Sound of Body — Runqi Zou

Sound of Body — generative visualization

Award

A' Design Award & Competition, Winner · Installation Design

Tools

Python · STM32 · TouchDesigner · Adobe Audition · FFmpeg · PyDub · MoviePy · UART Serial

Keywords

Wearable Computing · Physical Computing · Computational Sensing · Biometric Sonification · Embodied Interaction · Generative Audiovisuals

GitHub

View on GitHub ↗

Sound of Body is a wearable audiovisual system that turns biometric activity into a personalized audiovisual output. A sensor prototype captures heart rate and blood pressure in real time, and those signals are mapped to pitch, tempo, percussion, and projected visual motion so each participant generates a distinct melody and visual composition from their own body.

Research Context

Sound of Body began with a simple question. Music can change heart rate, breathing, and emotional state, but those internal changes are rarely treated as material for music itself. This project asks what happens when bodily signals are heard as input rather than only measured as data.

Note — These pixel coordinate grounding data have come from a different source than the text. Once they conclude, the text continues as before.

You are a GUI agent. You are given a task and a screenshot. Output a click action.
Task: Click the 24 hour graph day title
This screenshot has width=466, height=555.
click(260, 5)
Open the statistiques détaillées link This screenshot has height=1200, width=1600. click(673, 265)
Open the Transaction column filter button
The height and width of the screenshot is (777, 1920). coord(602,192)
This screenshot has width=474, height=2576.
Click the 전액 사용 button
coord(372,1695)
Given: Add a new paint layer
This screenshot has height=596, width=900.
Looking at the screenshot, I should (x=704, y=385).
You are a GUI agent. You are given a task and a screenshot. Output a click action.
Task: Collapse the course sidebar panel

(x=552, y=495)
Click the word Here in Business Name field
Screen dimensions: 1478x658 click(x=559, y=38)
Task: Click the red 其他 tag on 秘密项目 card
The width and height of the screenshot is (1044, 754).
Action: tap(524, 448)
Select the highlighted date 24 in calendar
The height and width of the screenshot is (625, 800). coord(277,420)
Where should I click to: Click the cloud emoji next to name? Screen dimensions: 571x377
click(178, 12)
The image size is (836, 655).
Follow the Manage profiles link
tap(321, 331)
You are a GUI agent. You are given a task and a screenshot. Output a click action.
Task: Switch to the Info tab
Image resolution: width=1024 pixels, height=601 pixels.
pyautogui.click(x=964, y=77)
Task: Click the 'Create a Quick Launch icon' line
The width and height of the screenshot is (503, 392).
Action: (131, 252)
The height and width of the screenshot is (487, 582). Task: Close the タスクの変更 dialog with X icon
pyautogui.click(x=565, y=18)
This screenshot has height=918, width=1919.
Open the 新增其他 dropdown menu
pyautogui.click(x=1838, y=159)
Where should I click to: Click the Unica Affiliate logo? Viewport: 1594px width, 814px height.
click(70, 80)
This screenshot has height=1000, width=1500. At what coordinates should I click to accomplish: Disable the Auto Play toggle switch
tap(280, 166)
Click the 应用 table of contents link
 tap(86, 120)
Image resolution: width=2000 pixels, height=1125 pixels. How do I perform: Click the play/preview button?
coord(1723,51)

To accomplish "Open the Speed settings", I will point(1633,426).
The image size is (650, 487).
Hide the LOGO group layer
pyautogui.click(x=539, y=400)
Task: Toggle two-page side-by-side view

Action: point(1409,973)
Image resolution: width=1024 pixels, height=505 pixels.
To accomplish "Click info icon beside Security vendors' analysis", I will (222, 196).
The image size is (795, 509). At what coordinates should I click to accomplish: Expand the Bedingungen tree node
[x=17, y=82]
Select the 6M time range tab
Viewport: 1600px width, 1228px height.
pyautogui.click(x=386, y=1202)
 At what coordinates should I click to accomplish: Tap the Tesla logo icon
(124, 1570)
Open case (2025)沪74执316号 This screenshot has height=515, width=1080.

Auditory system anatomy and neural pathway diagram

The research phase brought together auditory perception, music psychology, and semi-structured interviews. It looked at how sound is processed through the body, how arousal relates to heart activity, and how people describe the sounds they notice from their own bodies.

Design Process

From there, the project was organized as a sensing and mapping workflow rather than a fixed composition. Biometric signals, recorded body sounds, and generative visuals were designed as one linked system.

Heart rate controls pitch, diastolic pressure selects tempo and time signature, and systolic pressure shapes percussion timbre. Body-sound samples such as breath, borborygmi, skin friction, and joint sounds were edited in Adobe Audition and layered back into the output as additional sonic material.

Wearable Prototype

Wearable biometric prototype with live visualization response

The prototype was built to test whether biometric change could drive a clear audiovisual response in real time. A wearable sensor captured heart rate and blood pressure while the live visual field updated from the same incoming stream, so the mapping could be tuned against actual bodily variation instead of prerecorded values.

System Design

The technical pipeline combined sensing, signal processing, audio editing, and projection. An STM32-based prototype transmitted live readings over UART serial at 115200 baud to Python, where the stream was parsed, stored, and mapped into musical parameters.

System pipeline from wearable sensing to sonification and projected output

The Python pipeline used PyDub, MoviePy, and FFmpeg to assemble audio and video materials, while TouchDesigner handled the real-time sphere visualization. The same parameter stream drove both sound and image, so pitch shifted color, tempo changed rotational behavior, and percussion events shaped the pulse of the projected form.

Personalized Output

The overview video shows how wearable input becomes sound and projected visuals through one continuous flow. Each participant produces a different melody and visual response from their own biometric state.

The final output changes with the participant's biometric state at that moment. Because the music and visuals are generated from live readings rather than a fixed track, the same system can produce different audiovisual results across sessions.